**Texte d'exercice:**
1. Quel était votre rôle au sein des Forces armées canadiennes?
J’ai servi dans l’armée canadienne comme spécialiste des soins de santé pendant deux ans et ensuite comme spécialiste du renseignement pendant huit ans.
2. Pourquoi est-il important que les femmes servent côte à côte avec les hommes au combat et dans l’armée?
Les femmes ont servi au combat dans différents rôles à travers l’histoire. Ma grand-mère est née aux États-Unis et a renoncé à sa citoyenneté américaine lorsque la Seconde Guerre mondiale a éclaté. Elle a déménagé au Canada pour se joindre à l’Armée canadienne et participer aux efforts de guerre. Même dans les pays où les femmes n’ont pas le droit de remplir des rôles liés au combat, elles ont servi au front en qualité de spécialistes du renseignement, des transmissions et des soins de santé, ou encore comme ingénieures et à différentes capacités. Le Canada peut être fier de ses Forces, qui emploient des femmes dans tous les domaines, y compris dans des rôles liés au combat.

**Consigne:**
Rédigez la suite de l'entretien ci-dessus sur les femmes dans les Forces armées canadiennes, en reprenant après sa dernière phrase.

**Données affichées:**
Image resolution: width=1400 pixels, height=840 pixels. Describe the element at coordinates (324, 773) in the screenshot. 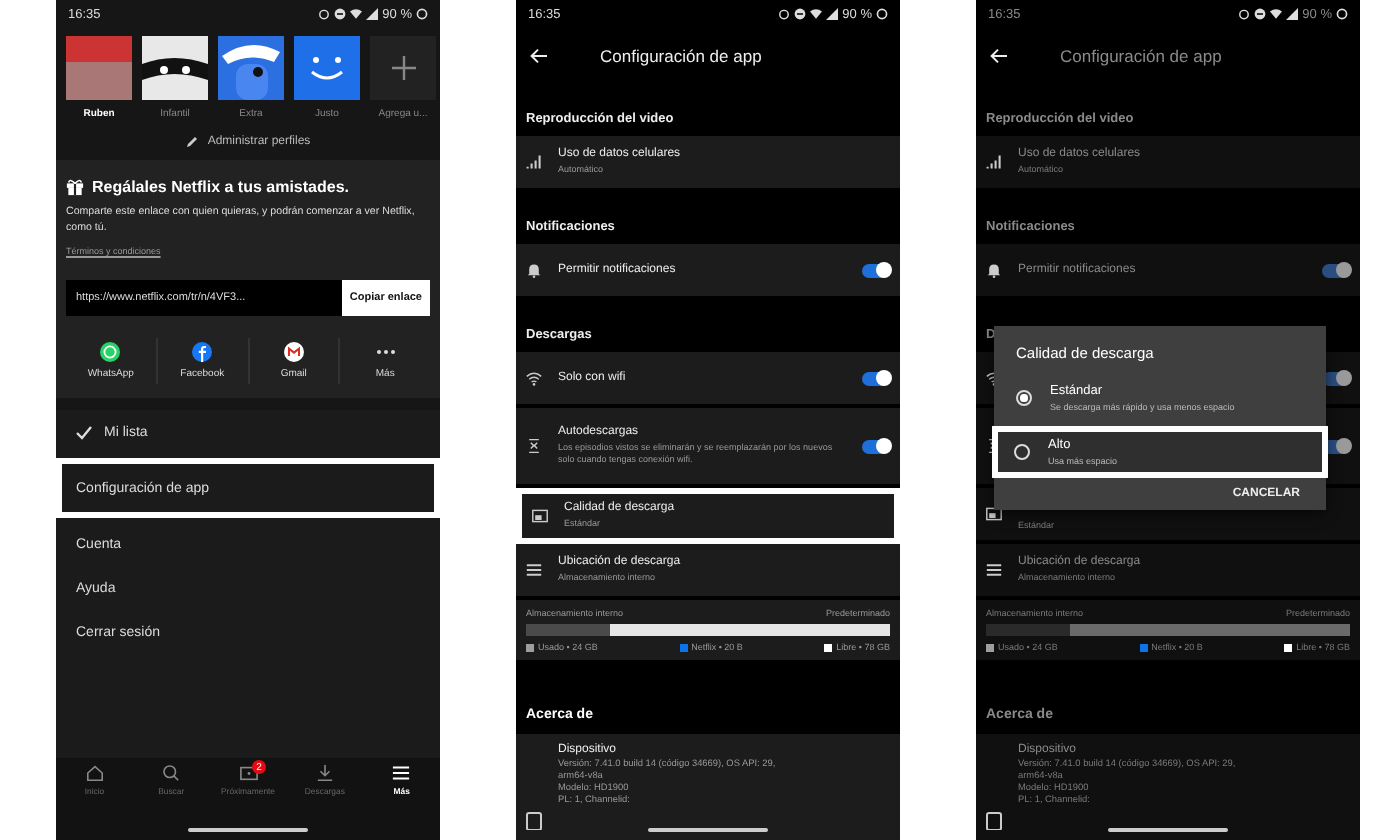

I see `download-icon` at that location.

--

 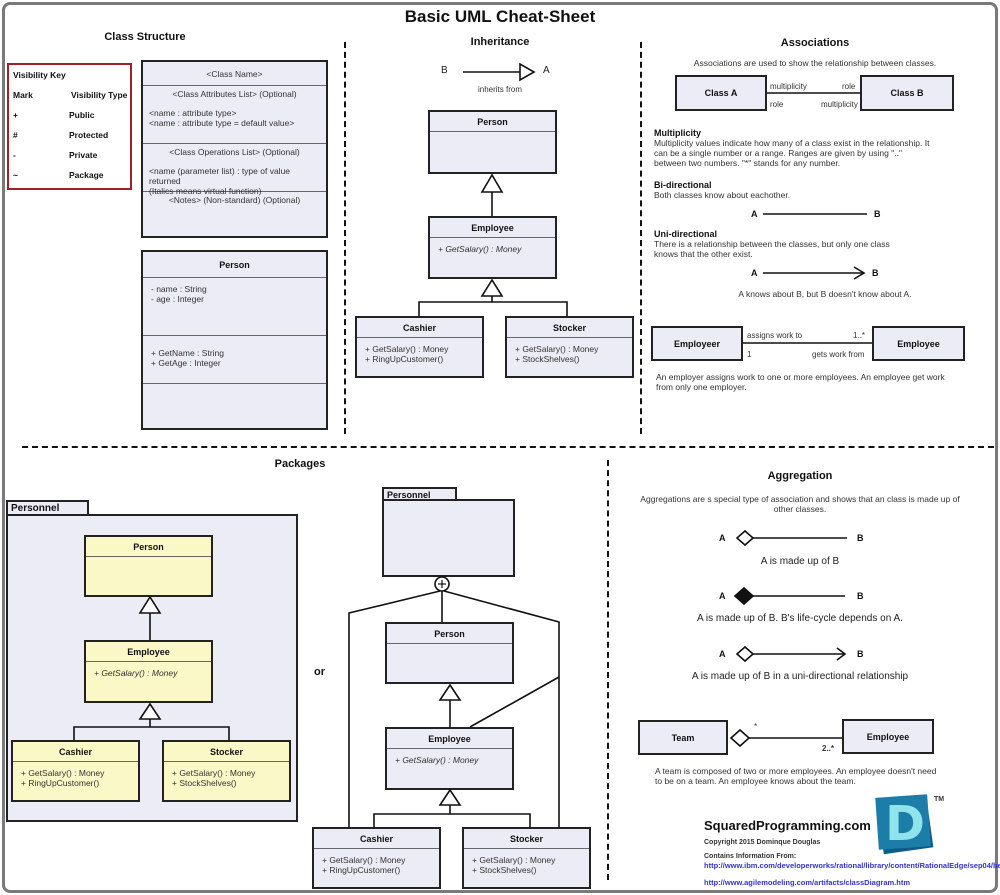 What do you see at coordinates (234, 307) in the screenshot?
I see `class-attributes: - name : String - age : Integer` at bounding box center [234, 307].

**Réponse attendue:**
Ce ne sont pas seulement les hommes qui expérimentent le phénomène de la guerre, et le résultat des guerres ne touche pas uniquement les hommes de nos sociétés. Aussi est-il important pour les femmes de s’engager. De plus, les environnements de combat sont complexes et ne constituent pas un vase clos; souvent les combats se passent dans les rues et impliquent bien plus que l’adversaire.
Il y a des choses qu’une femme soldat peut faire que les hommes trouveraient plus difficiles. Durant mon déploiement en Bosnie, j’ai souvent été utilisée comme intervieweuse pour des femmes qui ont souffert de violence fondée sur le sexe, car les victimes sont plus à l’aise de parler à une femme qu’à un homme à propos de leurs expériences. Il y a aussi d’autres exemples, comme le fait de parler à des femmes provenant de cultures où les hommes et les femmes vivent séparément. Une armée composée seulement d’hommes pourrait mettre en péril l’efficacité de nos opérations.
3. Comment avez-vous réussi à faire l’équilibre entre votre devoir envers votre pays et votre devoir de mère/fille/épouse/compagne?
Ma carrière dans les Forces armées canadiennes a été alimentée par mon désir d’aider à faire une différence dans la vie des personnes touchées par les catastrophes naturelles et celles causées par les hommes, alors je n’ai pas réfléchi à l’impact que cela aurait sur ma famille. Lorsque j’étais déployée à l’étranger, je savais que c’était difficile pour mes parents, mais je savais aussi qu’ils étaient fiers de ma contribution à l’aide apportée aux personnes que les conflits rendent vulnérables. Comme mère célibataire, c’est plus difficile d’atteindre l’équilibre travail-famille, comme dans toute carrière, mais mes enfants sont fiers de me voir servir.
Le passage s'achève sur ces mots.